I'm blessed with huge veins for ease of blood-giving and a slow-beating but large and efficient heart. The greenest lab tech in the world can find the vein in my left arm and have a pint of my blood in about eight minutes, poke-to-cookie. In this case, I may have squeezed the ball extra hard to fill the bag in five. I got that blood out and wolfed down my cookie and glass of juice and was out the door before considering how little I'd eaten that day. But the situation called for an immediate gesture, and once the idea got into my head....

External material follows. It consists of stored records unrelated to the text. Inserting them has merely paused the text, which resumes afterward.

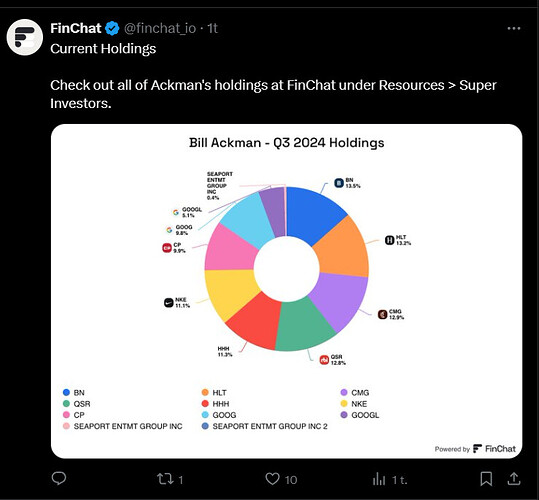539x500 pixels.
Task: Open the three-dot more options menu
Action: pos(514,29)
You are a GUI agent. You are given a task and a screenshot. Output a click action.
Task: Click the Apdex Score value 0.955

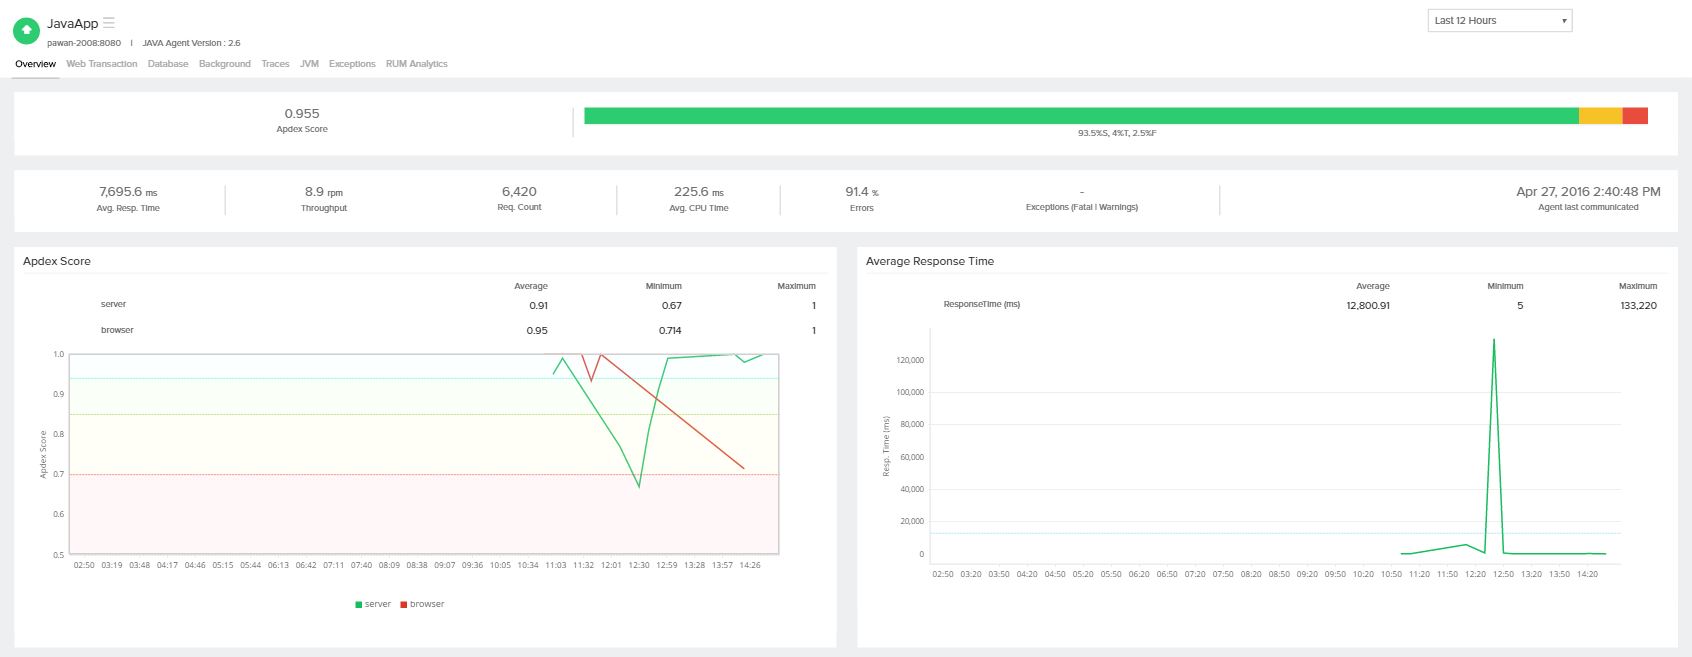[x=302, y=114]
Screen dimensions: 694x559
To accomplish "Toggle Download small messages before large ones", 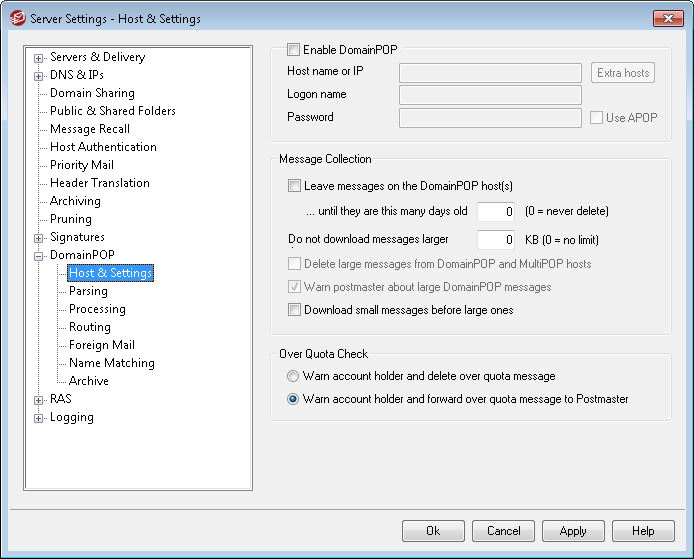I will click(294, 309).
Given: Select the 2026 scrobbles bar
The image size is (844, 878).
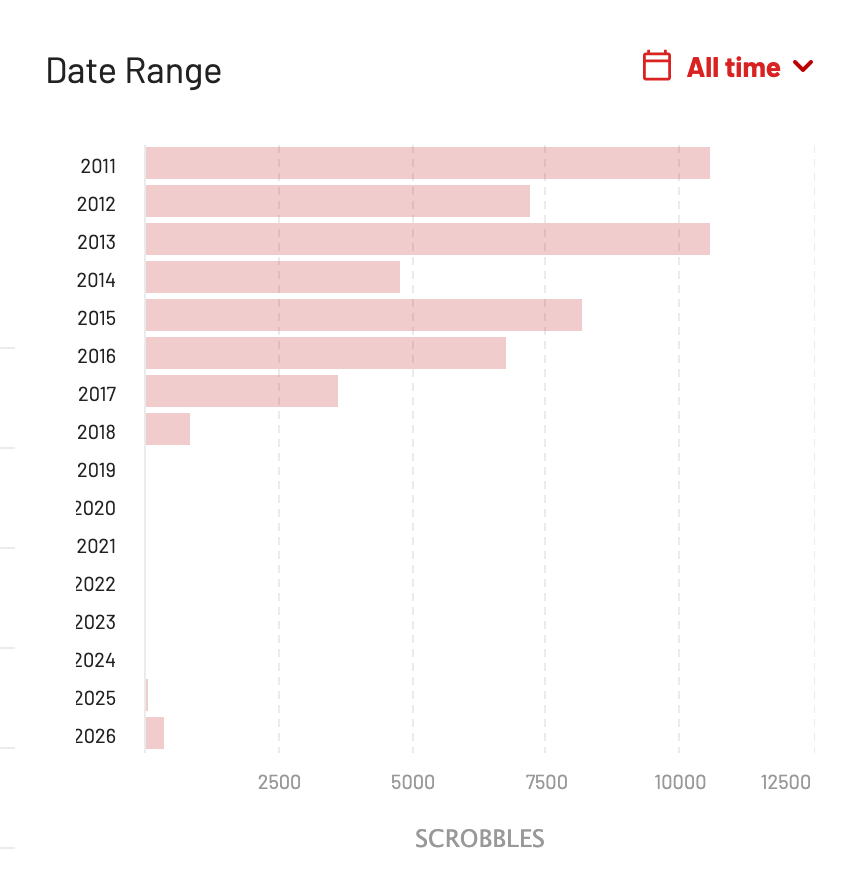Looking at the screenshot, I should pyautogui.click(x=154, y=733).
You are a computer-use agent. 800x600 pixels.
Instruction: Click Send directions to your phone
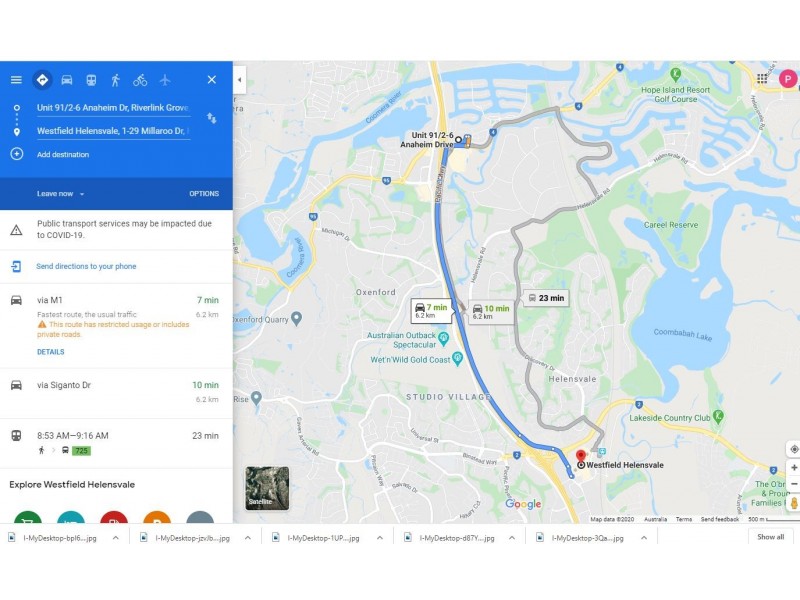tap(86, 266)
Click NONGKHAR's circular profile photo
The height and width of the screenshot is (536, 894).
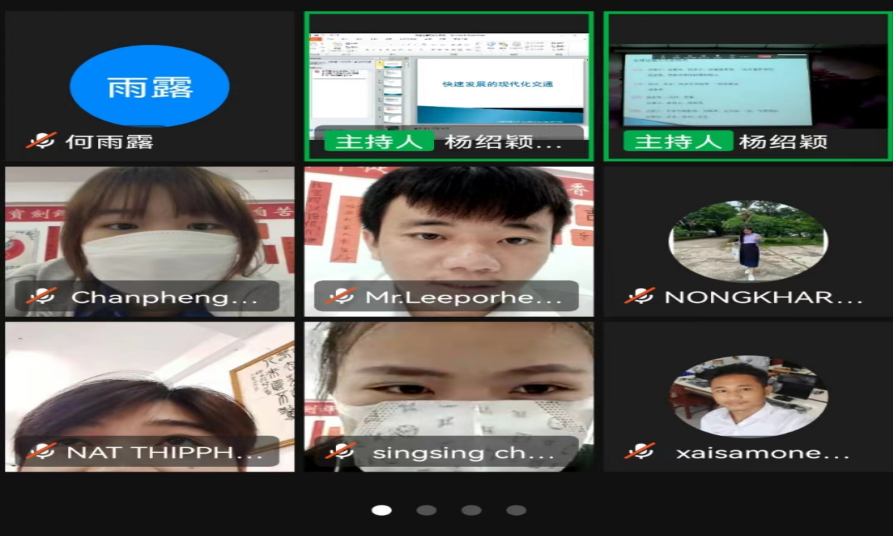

I sped to a grocery store that had a good floral department and had the girl arrange a spring bouquet, orchid-heavy, while I wrote. What did I say on the card? I have no idea. I suppose I would have said:

Can't get your incredible smile out of my head. I hope you'll call.

And my name and number.

As I was writing the card I got dizzy and hot. I almost passed out from lack of blood, lack of food, dehydration and a rush of whatever other chemicals your smile had put into my system. The flower girl saw I'd turned white and had me sit on an upside-down bucket in the walk-in refrigerator for a few minutes to cool off, to get my head together. She and the manager brought me some water and asked me to stay longer, to be sure I was okay before driving, but I didn't want to miss you.

When I walked into the salon again, still a little dizzy, carrying the flowers, I think you were sitting there at the other end of the place but I didn't know for sure, your hair in curlers or foil or something amongst five other girls in curlers or foil who also could have been you. You told me later on the phone that your heart skipped when I walked in. You thought I was bringing the flowers for someone else. You said to your stylist: "I wish those were for me." I didn't want to look right at you, didn't want to give myself away or risk smiling again at the wrong girl. I made a quiet attempt to describe you to the girls at the front desk. I remember their blushes, their knowing, conspiratorial smiles when they knew for sure who you were.

I wish I hadn't been so eager to know you better. I wish I hadn't known so much about the Internet. That night, after our nice talk on the phone, the short but perfect conversation of two people who don't know each other but are willing to learn, I wanted to write you. I searched for your company, saw how they formatted their email addresses and guessed yours. I sent you a short note. Just a Hi, is this you? Looking forward to seeing you again. To you, this was invasive, creepy. Maybe it was; I was still a little off and lacking blood - the donated pint having been previously assigned to my brain. Your reply questioned how I'd gotten your email address, as if I'd hired a detective or something. And in the end you said you were getting back together with your ex boyfriend anyway.

I think about you often, or at least sometimes a vague idea of you floats in and back out of my head, and I don't think I'll completely forget you or that day. Not just because I learned you can only push a romantic notion so far before it's creepy, but because you represent what I think is greatest about being single: the opportunity for spontaneous infatuation, and having fun with life and maybe even the prospect of finding love. More than anything, though, you're a reminder of what a beautiful smile can do.